Nel famoso saggio di John Maynard Keynes: “Economic Possibilities for Our Grandchildren” (del 1931), il Nostro scrive: “Nel lungo termine quasi tutto è possibile”.
Una frase che sembra suonare diversa dalla più famosa: “Nel lungo termine siamo tutti morti”.
Ma dietro quest’ultima c’era un invito a risolvere i problemi qui e oggi, non aspettare che le forze di mercato sciolgano i nodi nel ‘lungo termine’.
La prima frase, invece, era un audace invito a guardare nel futuro (a cent’anni da quando scriveva), e alcune previsioni di Keynes si sono avverate, come un grande aumento degli standard di vita.
Altre no: la settimana lavorativa di 15 ore è ancora lontana, anche se gli esperimenti dei 4 giorni lavorativi vanno in quella direzione.
La ‘numero 1’ (Managing Director) del Fondo monetario, Kristalina Georgieva, in un bellissimo discorso – il 14 marzo 2024 – al King’s College di Cambridge (dove Keynes studiò e lavorò) ha fatto il verso a Keynes, intitolando il suo intervento: “Economic Possibilities for My Grandchildren” (lei è nonna, a differenza di Keynes, che non ha mai avuto né figli né nipoti).
La Georgieva, pur confermando che, con una popolazione aumentata quattro volte, il reddito pro-capite (in volume) nel mondo è aumentato di otto volte, ammette che le cose non sono andate bene come prevedeva Keynes per quanto riguarda la distribuzione dei frutti della crescita: oggi tre quarti della ricchezza mondiale sono posseduti da un decimo della popolazione.
Georgieva ammette gli errori della politica economica, errori da cui il Fondo non è stato esente: la globalizzazione ha portato molti benefici – e molto maggiori dei costi, ma non è stato fatto abbastanza per proteggere coloro che ne sono stati danneggiati.
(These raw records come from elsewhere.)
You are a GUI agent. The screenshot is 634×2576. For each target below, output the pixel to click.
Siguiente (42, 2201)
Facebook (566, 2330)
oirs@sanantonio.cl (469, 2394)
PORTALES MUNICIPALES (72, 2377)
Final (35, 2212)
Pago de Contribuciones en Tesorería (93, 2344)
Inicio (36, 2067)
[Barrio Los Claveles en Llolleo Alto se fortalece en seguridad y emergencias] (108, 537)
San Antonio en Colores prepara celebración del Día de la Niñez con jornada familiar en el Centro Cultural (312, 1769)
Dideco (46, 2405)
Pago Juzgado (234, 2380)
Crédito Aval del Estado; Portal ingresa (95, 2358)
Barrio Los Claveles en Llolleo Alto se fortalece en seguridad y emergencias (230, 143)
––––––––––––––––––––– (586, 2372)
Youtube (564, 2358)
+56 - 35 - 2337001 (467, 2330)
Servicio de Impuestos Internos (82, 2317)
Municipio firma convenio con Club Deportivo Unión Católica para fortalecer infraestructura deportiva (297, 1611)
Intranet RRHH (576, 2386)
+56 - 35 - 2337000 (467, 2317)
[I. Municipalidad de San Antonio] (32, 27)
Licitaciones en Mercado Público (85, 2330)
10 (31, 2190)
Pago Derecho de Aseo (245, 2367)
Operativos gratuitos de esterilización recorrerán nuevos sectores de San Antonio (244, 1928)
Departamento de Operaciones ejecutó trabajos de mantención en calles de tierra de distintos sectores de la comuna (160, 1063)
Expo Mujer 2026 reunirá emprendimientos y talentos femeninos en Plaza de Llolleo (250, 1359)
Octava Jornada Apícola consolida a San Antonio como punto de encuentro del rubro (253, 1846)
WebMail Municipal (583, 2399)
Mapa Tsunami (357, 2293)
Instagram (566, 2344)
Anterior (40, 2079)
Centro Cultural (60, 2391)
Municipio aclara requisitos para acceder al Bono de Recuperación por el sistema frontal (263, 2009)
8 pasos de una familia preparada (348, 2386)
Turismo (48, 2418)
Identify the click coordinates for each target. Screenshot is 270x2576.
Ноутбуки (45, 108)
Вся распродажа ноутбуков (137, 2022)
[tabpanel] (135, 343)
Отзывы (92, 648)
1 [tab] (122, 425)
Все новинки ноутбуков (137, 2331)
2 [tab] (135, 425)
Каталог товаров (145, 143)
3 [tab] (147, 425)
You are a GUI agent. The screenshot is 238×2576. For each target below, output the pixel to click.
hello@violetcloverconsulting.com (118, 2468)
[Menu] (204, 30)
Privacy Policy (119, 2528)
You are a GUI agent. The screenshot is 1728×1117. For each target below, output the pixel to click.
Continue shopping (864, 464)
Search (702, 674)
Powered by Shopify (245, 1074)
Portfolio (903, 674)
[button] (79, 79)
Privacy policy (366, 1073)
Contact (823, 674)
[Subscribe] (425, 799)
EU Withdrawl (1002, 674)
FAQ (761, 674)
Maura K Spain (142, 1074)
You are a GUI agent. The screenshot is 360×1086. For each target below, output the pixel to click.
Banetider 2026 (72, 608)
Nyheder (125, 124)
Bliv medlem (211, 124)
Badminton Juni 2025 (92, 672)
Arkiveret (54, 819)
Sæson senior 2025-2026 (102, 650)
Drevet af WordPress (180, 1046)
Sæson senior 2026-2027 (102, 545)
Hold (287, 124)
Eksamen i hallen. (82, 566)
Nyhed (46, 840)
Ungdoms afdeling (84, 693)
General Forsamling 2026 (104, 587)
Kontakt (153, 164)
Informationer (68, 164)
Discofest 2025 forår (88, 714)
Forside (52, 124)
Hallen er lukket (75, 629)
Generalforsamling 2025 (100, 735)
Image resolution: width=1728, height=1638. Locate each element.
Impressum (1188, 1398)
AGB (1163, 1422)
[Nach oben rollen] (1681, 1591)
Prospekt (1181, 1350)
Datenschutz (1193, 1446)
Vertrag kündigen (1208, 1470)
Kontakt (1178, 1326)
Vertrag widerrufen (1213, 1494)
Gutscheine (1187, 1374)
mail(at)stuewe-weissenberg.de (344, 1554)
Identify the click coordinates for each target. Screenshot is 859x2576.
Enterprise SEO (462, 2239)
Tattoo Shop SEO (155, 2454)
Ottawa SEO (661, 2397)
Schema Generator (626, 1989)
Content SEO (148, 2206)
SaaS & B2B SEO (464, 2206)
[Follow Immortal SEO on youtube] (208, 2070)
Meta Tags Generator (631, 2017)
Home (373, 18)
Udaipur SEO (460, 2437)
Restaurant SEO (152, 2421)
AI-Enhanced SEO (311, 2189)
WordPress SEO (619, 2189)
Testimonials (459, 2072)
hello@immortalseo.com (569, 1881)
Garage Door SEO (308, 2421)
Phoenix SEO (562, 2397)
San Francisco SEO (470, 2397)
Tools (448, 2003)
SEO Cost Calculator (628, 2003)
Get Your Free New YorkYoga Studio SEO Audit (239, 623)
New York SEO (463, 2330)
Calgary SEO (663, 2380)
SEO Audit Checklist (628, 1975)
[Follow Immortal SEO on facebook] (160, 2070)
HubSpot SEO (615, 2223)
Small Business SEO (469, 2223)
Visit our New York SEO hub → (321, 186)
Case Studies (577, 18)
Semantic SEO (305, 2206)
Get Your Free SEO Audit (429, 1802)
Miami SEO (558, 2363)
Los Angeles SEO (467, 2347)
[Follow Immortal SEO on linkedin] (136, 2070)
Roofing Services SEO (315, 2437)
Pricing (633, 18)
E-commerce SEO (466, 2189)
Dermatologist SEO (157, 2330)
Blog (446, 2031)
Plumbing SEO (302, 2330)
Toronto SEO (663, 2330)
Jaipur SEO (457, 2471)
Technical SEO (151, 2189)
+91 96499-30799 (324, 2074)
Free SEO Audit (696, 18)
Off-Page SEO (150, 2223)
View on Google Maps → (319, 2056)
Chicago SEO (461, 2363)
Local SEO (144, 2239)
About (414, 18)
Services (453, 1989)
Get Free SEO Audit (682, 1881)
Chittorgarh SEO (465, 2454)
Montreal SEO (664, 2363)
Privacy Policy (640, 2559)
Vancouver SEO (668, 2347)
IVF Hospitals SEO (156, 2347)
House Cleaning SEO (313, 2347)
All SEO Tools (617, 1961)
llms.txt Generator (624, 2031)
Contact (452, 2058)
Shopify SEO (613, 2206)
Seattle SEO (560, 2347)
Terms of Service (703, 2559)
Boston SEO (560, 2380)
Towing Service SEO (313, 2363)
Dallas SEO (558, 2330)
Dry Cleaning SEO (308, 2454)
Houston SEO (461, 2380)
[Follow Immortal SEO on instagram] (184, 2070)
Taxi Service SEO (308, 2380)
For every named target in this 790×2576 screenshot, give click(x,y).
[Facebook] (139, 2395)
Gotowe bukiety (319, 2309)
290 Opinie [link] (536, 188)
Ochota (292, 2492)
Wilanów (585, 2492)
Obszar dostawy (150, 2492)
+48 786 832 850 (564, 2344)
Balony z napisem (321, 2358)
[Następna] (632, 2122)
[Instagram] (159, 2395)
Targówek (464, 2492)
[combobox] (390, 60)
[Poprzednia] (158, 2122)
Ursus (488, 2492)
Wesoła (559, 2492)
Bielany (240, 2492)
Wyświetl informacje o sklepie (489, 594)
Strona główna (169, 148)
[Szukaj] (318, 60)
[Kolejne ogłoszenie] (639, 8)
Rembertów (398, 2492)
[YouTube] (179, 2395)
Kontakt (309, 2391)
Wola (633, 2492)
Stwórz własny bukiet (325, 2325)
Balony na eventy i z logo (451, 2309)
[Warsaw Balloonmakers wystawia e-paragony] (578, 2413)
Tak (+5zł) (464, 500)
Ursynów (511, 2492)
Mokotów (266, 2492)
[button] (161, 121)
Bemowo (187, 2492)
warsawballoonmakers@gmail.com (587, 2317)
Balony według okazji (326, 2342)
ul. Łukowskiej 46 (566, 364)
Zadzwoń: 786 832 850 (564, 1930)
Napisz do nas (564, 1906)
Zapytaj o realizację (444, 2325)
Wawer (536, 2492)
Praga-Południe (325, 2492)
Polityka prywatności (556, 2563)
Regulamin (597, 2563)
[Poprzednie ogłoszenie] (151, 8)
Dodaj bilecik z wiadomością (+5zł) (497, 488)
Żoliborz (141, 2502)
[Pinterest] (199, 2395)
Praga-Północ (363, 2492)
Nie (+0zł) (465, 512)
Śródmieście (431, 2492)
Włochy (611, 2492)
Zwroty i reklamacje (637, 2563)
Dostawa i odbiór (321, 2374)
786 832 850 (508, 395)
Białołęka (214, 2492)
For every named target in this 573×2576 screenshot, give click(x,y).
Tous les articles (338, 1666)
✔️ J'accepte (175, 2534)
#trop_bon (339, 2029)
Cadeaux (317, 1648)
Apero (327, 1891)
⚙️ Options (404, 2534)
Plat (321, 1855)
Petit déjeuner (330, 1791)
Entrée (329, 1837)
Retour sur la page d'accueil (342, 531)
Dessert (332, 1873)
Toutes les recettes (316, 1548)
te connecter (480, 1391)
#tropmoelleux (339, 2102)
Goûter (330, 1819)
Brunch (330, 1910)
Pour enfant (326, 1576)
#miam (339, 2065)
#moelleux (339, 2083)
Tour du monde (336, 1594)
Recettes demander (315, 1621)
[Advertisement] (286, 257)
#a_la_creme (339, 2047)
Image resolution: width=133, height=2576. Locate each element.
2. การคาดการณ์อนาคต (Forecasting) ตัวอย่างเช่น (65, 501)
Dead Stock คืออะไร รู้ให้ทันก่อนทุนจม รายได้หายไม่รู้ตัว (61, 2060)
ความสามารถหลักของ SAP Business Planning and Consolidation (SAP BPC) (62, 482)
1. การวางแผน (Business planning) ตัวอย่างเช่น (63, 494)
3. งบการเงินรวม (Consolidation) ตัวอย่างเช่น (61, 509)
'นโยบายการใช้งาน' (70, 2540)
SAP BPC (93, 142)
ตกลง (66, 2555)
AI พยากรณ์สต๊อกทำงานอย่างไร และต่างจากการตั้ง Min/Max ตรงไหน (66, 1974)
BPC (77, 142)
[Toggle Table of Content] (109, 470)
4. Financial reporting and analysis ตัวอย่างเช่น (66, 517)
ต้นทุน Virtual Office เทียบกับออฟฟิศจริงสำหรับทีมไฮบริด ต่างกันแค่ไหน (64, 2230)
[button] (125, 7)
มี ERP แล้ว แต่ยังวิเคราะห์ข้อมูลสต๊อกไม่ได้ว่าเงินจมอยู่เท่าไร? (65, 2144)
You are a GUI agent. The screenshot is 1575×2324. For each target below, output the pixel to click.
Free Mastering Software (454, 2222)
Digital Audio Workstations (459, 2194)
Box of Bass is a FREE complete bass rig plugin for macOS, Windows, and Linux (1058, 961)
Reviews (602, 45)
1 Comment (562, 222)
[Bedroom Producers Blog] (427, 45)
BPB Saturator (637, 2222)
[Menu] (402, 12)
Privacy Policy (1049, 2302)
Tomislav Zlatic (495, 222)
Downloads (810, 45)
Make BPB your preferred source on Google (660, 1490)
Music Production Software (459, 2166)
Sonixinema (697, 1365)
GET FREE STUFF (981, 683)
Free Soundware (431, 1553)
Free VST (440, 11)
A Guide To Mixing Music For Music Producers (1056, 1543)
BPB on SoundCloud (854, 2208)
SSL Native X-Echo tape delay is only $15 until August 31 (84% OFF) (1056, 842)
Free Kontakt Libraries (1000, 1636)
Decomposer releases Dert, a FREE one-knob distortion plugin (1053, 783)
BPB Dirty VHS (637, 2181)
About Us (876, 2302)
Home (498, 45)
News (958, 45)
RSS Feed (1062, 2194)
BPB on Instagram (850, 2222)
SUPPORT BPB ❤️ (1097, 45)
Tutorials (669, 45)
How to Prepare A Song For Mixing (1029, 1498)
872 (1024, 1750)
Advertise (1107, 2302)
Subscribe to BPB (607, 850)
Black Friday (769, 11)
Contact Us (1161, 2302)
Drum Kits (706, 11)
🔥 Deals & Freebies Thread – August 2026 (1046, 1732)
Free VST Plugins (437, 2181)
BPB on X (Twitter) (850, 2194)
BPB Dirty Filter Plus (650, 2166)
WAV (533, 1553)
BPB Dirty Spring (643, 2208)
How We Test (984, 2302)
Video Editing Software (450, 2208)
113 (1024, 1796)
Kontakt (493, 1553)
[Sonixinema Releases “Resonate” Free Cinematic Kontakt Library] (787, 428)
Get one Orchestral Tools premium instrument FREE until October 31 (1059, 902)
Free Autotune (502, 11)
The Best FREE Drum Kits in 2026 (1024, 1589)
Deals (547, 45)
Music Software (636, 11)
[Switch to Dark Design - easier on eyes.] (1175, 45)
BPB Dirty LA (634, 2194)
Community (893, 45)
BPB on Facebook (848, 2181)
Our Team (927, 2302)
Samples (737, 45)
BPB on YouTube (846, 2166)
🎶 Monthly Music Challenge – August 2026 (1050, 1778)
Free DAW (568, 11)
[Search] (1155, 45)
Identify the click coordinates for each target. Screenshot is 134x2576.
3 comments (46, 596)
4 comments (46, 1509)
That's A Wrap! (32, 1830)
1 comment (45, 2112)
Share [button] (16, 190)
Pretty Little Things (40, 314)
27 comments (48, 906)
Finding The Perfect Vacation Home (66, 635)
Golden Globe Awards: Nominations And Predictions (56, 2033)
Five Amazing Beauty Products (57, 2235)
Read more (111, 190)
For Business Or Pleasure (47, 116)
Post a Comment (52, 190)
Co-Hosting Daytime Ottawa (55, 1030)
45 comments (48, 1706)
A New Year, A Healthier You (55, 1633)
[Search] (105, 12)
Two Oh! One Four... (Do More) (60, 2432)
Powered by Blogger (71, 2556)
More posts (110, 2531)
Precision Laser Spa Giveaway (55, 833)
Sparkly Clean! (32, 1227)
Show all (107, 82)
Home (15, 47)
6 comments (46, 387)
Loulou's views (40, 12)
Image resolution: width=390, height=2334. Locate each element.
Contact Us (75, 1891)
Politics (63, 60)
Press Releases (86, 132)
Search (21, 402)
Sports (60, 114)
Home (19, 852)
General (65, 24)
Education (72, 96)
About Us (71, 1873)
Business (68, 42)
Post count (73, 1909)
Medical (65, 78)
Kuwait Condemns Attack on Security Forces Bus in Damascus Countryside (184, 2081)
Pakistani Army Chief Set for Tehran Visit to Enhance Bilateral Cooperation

Le diseguaglianze stanno corrodendo il tessuto sociale.
Guardando ai prossimi cent’anni, i nipoti della Georgieva, secondo il Fondo, dovrebbero essere contenti (vedi: https://www.imf.org/en/News/Articles/2024/03/08/sp031424-kings-college-cambridge-kristalina-georgieva).
Ma preme sottolineare la sfida demografica, in cui giganteggia il “secolo africano”, che è allo stesso tempo una sfida e un problema.
Un grafico del Fondo è impressionante: a fine secolo, con 4 miliardi di abitanti (dagli 1,5 attuali), il ‘continente nero’ avrà più persone di Cina, India ed Europa messe assieme.
Se ne parlerà a Borgo Egnazia, nel G7 di giugno a presidenza italiana.
La pressione demografica che queste proiezioni implicano è terrificante.
A meno che l’Africa non vada a camminare con le sue gambe, con l’aiuto dei Paesi avanzati.
Come dice il Fondo, ci sarebbero allora in quel continente più posti di lavoro e meno emigrazione.
E dagli investimenti dei Paesi ricchi ci arriverebbero maggiori rendimenti, mentre gli arrivi dall’Africa – che rallenteranno ma non si fermeranno – renderanno i nostri sistemi pensionistici più solvibili.
In definitiva, conclude il Fondo: “Un mondo prospero nel secolo a venire richiede un’Africa prospera”.